In this way the risk of SIDS can be reduced to 50%. Of course this does not mean that the parent and child should always sleep in the same bed, sometimes that scenario is not advisable. The best way would be for the baby to sleep in its own crib but next to the parent’s bed
General Facts about SIDS
The reasons and factors for this issue for happening are yet unknown but it is known that the infants that pass this way are usually asleep and suffocated.
The rate of death from this issue in infants in the US is currently 40% and growing. SIDS can usually happen to infants from 1 month to 6 months old.
The reason can be purely genetic or have something to do with the immediate surroundings of the child’s sleeping place like pillows or stuffed toys that can obstruct the breathing path.

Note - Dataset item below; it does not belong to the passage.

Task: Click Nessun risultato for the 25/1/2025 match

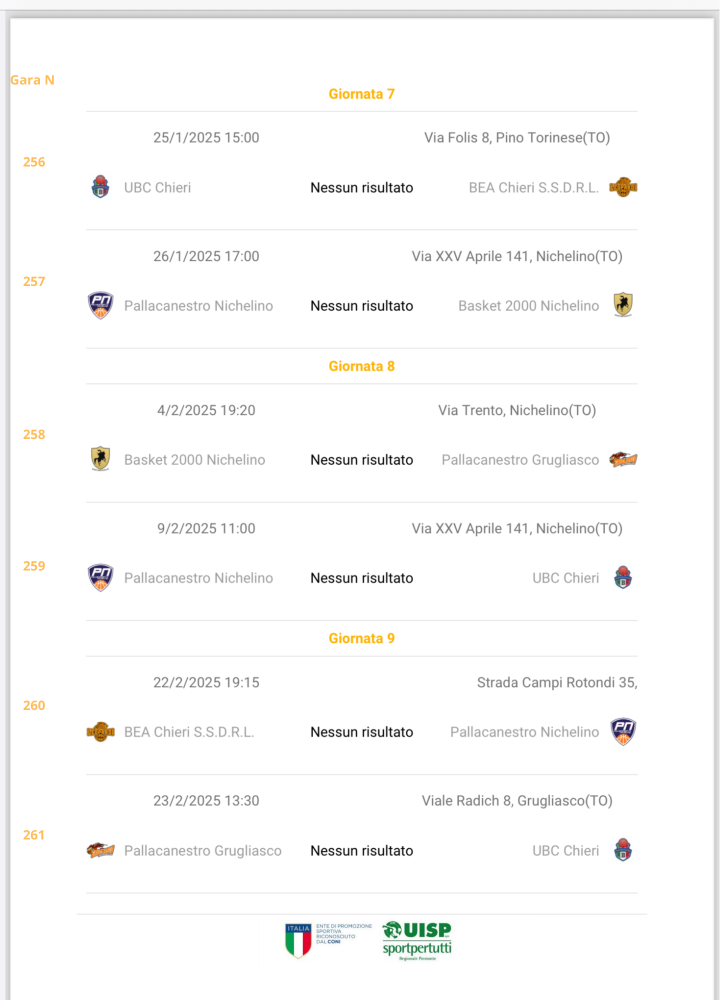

Sometimes since birth the child can be genetically predisposed and more vulnerable to obstruction and difficulty breathing.
How Can You Avoid SIDS:
With parents sleeping in the same room with their child their parental senses can be highly alerted and they can keep a better eye to their child in case it makes strange noises or starts moving. That way they can tend to them faster and possible save their life.
Separate Sleeping Space
The adult bed and baby bed are different things and it is not advisable for the parents to share the same bed. That means that the baby can have its own crib and sleep next to their parents and yet be isolated.
The Baby’s Sleeping Space
The best place to keep the child is in the crib and not on sofas or places where he can just roll off and fall. Also the surface you place them on should be firm and provide back support in order to help the child in his formative years. The crib should not be overloaded with stuffed toys, pillows or blankets in order to avoid suffocating.